If asked to. In addition it will give you the OAEP-wrapped imported
symmetric key back, encrypted against a weak key pair generated
yourself with OpenSSL, if *asked to*.

> It also does not matter whether you are using pkcs11 APIs, and whether you 
> are doing key wrap/unwrap, and whether the data is a key.  Any secret piece 
> of data encrypted under an RSA cert can be potentially extracted, via any 
> kind of crypto module, as long as the module will use the deprecated padding 
> mechanism.

That's a very broad claim. I guess nobody has questioned the fact that
the authors of the paper optimized a long-known weakness to become
useful, *if the conditions are right*.
Like uncontrolled access to C_UnwrapKey or C_Decrypt (in terms of
PKCS#11, as this is what the authors are using).

It all works, if the module functions as an oracle that can be
exploited by the adversary. I don't know the SecureID token, but I do
know some other tokens described in the paper. Any reasonable token
would do owner PIN verification before trying to decrypt.

> "The vulnerability outlined by the researchers makes it possible (however 
> unlikely) that an attacker with access to the user’s smartcard device and the 
> user’s smartcard PIN could gain access to a symmetric key or other encrypted 
> data sent to the smartcard."
>
> This is a fairish statement.  Though I think "unlikely" needs clarifying.  
> It's not that common for end users to do the importation onto such a device 
> that leads to the attack, so in that sense it's unlikely.  However, if you do 
> do such an import, the attack is likely.  I can certainly imagine 
> provisioning scenarios that are vulnerable, though I can't say if people are 
> actually doing them.  So I'd say that anyone using the tokens for this sort 
> of thing should be warned immediately.

Common end users don't call C_UnwrapKey that often. Thinking of a
common procedure that would call for C_Decrypt, could be S/MIME. And
common people don't control the format of the sender either - if you
get a PKCS#1 padded message, you need to decrypt that. Last time I
checked, Thunderbird by default does PKCS#1 v1.5.
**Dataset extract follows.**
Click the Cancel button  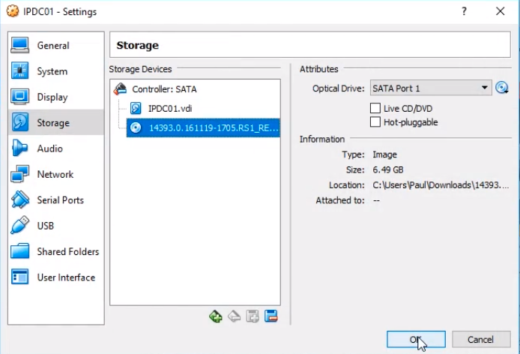481,340
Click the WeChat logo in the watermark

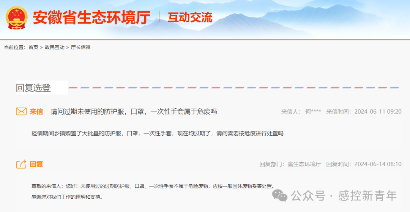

> "This is not a useful attack. The researchers engaged in an academic exercise 
> to point out a specific vulnerability in the protocol, but an attack requires 
> access to the RSA SecurID 800 smartcard (for example, inserted into a 
> compromised machine) and the user’s smartcard PIN. If the attacker has the 
> smart card and PIN, there is no need to perform any attack, so this research 
> adds little additional value as a security finding."
>
> This is quite false.  The legitimate owner of the token, or a security 
> officer provisioning the token, can get information (marked unextractable) he 
> is not supposed to get, PIN or no PIN.  There are definite real world 
> scenarios in which this attack is a serious break.

As the paper deals with PKCS#11, which is a software API, it can tell
much more about host-side software errors than what is happening on
device. PKCS#11 is like ISO7816: it describes a lot but leaves many
things optional or outside the scope of the given document.  Have a
look at chapter 7 in PKCS#11 v2.20.

PKCS#11 is a *software API* that is usually used to access a given
device, implemented to support the capabilities of the device.
Thinking that the flags set or queried through PKCS#11  (in fact,
"sensitive" in this example, as "not extractable" should mean a key
which you can't C_WrapKey in the beginning) would actually matter
outside the scope of the single module it targets, is foolish. Think
about it: for a non-repudiation key, generated with OpenSSL and
imported into a device, that displays "never extractable" through
PKCS#11, would it suffice? I hope not.

Needless to say that there are countless other ways how a (crypto)
system can go bad. Whoever actively uses any of the devices in the
described modes, should of course review their systems and evaluate
possible impacts. But IMHO the impact is not that catastrophic.

I hope 12.08 will make it all clear.